# WHAT THE TASK ASKS
The answer must consist of every line from the entries below that contains the word "agent".

═════ RECORDS TO PROCESS ═════

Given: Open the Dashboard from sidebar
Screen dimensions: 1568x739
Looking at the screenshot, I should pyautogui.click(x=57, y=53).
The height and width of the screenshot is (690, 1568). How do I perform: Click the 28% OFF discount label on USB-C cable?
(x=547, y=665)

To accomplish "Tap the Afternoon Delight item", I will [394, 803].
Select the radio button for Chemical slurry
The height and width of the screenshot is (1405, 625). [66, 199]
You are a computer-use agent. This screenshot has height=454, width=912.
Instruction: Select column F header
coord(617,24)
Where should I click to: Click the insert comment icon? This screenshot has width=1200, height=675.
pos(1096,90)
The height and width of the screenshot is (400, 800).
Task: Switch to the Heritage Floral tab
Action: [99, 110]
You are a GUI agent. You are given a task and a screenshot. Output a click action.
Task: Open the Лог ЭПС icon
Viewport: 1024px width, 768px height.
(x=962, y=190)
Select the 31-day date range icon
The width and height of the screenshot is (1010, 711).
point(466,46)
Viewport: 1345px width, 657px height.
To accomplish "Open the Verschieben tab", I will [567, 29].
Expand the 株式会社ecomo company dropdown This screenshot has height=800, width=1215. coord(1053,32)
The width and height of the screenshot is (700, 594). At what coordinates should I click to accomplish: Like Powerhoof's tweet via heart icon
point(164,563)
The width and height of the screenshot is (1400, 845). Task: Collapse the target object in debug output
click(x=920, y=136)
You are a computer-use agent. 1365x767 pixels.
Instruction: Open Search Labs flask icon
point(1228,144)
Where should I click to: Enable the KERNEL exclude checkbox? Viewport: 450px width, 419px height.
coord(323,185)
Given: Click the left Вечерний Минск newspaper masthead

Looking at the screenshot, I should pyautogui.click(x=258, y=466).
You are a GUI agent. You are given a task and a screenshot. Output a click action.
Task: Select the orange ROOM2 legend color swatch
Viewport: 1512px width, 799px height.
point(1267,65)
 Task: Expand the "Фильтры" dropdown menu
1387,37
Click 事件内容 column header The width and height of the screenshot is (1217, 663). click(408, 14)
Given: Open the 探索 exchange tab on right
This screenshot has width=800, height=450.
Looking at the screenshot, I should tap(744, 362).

═════

# THE COMPLETED TASK
You are a computer-use agent. This screenshot has height=454, width=912.
You are a GUI agent. You are given a task and a screenshot. Output a click action.
You are a computer-use agent. 1365x767 pixels.
You are a GUI agent. You are given a task and a screenshot. Output a click action.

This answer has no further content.